Garro Gálvez went on to say that since presenting his diplomatic credentials to Peña Nieto in May, he has witnessed strong interest on both sides to foster two-way cooperation.
He pointed out that, in addition to the exchange of several high-level visits in the last two years (including a state visit to Lima by Peña Nieto in February 2015), the first binational Strategic Association Council was held last March between the chancellors of both countries in order to increase political and economic cooperation.
By the same token, Garro Gálvez said that in June, a Mexico-Peru Friendship Group was established within Mexico’s Chamber of Deputies.
Garro Gálvez also spoke about bilateral commercial and economic cooperation, noting that Mexico is now Peru’s eighth-largest trade partner.
“In 2015, our combined trade surpassed $2.2 billion, representing a 25 percent growth over the comparable figure for five years ago,” he said.
Mexico and Peru signed a two-way free trade accord in 2012, and Mexico currently exports electronics, medical equipment and automobiles to Peru.
Peru, in turn, sells Mexico natural gas and minerals.
Garro Gálvez also said that cultural exchange is a key part of the bilateral relationship, adding that his government recently presented an exhibit of Inca art and a exhibition of works by Peruvian artist Victor Delfín.
He likewise said that his country had been represented in a recent gastronomic festival in Morelia, Michoacán, and Mexico would be participating in a food fair in Lima come September.
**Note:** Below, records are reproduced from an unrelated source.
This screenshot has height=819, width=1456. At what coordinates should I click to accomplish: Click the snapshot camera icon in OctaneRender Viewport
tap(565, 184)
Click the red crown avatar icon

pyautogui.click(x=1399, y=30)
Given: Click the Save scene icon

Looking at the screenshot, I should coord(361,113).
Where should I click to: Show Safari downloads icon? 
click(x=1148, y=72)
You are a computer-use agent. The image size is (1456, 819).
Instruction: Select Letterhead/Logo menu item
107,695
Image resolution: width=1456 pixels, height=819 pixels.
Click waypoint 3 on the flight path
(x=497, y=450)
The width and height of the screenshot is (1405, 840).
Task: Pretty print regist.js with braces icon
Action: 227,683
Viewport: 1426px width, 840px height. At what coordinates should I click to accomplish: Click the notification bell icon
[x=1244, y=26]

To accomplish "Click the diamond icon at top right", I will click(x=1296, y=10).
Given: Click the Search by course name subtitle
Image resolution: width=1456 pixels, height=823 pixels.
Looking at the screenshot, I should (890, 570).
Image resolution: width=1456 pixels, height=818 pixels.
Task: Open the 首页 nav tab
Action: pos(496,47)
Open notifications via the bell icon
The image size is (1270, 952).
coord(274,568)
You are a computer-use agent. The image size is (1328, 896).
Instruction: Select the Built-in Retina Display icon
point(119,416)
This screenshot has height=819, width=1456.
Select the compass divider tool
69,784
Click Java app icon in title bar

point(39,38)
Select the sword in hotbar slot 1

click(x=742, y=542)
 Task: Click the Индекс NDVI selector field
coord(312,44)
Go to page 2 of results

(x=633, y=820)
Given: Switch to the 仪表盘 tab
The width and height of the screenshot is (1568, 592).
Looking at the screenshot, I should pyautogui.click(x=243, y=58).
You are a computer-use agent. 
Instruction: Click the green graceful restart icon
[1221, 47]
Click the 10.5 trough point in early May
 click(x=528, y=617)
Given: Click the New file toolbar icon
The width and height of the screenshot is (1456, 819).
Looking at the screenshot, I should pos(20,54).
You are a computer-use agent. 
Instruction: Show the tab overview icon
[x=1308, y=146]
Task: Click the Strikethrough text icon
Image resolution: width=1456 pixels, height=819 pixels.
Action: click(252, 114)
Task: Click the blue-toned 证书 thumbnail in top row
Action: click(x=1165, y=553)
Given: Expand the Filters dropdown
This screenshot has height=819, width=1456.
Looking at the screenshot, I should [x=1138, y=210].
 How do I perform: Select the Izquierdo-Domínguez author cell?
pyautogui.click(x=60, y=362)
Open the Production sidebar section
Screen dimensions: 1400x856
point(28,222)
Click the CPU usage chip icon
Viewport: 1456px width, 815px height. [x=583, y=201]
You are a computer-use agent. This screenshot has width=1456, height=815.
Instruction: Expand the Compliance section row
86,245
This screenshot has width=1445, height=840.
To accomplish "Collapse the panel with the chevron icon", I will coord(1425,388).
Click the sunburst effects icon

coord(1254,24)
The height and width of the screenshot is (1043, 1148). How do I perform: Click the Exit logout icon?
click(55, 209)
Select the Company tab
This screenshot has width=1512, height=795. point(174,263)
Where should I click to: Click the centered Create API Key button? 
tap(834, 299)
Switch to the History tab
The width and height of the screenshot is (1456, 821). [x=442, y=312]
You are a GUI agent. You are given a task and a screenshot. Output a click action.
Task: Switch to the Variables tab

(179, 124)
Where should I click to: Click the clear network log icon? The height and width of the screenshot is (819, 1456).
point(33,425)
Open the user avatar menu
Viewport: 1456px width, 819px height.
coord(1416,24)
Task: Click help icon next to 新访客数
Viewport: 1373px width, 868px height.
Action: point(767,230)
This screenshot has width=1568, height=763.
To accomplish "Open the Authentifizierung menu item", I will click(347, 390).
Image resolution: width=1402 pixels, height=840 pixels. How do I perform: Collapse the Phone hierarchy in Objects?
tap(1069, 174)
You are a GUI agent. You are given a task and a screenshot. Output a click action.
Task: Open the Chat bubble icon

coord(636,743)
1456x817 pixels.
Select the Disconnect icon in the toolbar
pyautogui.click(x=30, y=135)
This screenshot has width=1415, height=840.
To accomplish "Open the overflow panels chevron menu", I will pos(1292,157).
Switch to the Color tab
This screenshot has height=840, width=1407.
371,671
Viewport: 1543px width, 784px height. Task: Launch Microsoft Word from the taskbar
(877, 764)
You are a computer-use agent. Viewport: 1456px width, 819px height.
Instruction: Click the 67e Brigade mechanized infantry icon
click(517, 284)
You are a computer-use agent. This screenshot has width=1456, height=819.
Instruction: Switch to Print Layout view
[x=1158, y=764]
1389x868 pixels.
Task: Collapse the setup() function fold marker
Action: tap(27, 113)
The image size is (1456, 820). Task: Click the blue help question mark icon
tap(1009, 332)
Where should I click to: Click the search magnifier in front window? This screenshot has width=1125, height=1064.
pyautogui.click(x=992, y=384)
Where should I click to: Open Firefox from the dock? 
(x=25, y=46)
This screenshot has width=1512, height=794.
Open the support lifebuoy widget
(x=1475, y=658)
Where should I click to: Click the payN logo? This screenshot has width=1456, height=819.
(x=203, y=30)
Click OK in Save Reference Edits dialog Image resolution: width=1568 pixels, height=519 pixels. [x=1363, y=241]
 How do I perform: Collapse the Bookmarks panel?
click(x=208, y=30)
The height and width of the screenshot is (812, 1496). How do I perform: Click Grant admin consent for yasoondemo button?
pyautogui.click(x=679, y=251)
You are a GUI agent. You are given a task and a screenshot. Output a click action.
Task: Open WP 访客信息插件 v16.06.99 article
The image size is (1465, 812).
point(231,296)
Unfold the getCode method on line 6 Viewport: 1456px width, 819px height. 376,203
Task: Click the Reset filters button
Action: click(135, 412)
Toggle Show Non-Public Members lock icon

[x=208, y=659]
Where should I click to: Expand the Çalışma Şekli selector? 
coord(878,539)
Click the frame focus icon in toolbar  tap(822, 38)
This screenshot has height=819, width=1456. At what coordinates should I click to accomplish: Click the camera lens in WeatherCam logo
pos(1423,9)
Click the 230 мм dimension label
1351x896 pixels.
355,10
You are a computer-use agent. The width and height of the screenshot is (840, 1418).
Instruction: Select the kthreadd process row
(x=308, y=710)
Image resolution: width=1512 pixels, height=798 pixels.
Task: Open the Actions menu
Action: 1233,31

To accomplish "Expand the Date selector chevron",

By the same token, Garro Gálvez said that Peru will be represented by the National Peruvian Children’s Chorus at the International Cervantine Festival (FIC) in Guanajuato in October.
After the speech, internationally acclaimed Peruvian singer Tania Libertad, winner of the 2009 Latin Grammy Lifetime Achievement Award, made a surprise entrance and offered a concert of some of her greatest hits.
Peru proclaimed its independence from Spain on July 28, 1821.
Led by José de San Martín of Argentina and Simón Bolívar of Venezuela, the Peruvian people achieved their full emancipation in December 1824, when General Antonio José de Sucre defeated the Spanish troops at Ayacucho and ousted the Iberian colonists from the entire region.
Spain made countless futile attempts to regain its former colony, but in 1879, it finally recognized Peru’s independence.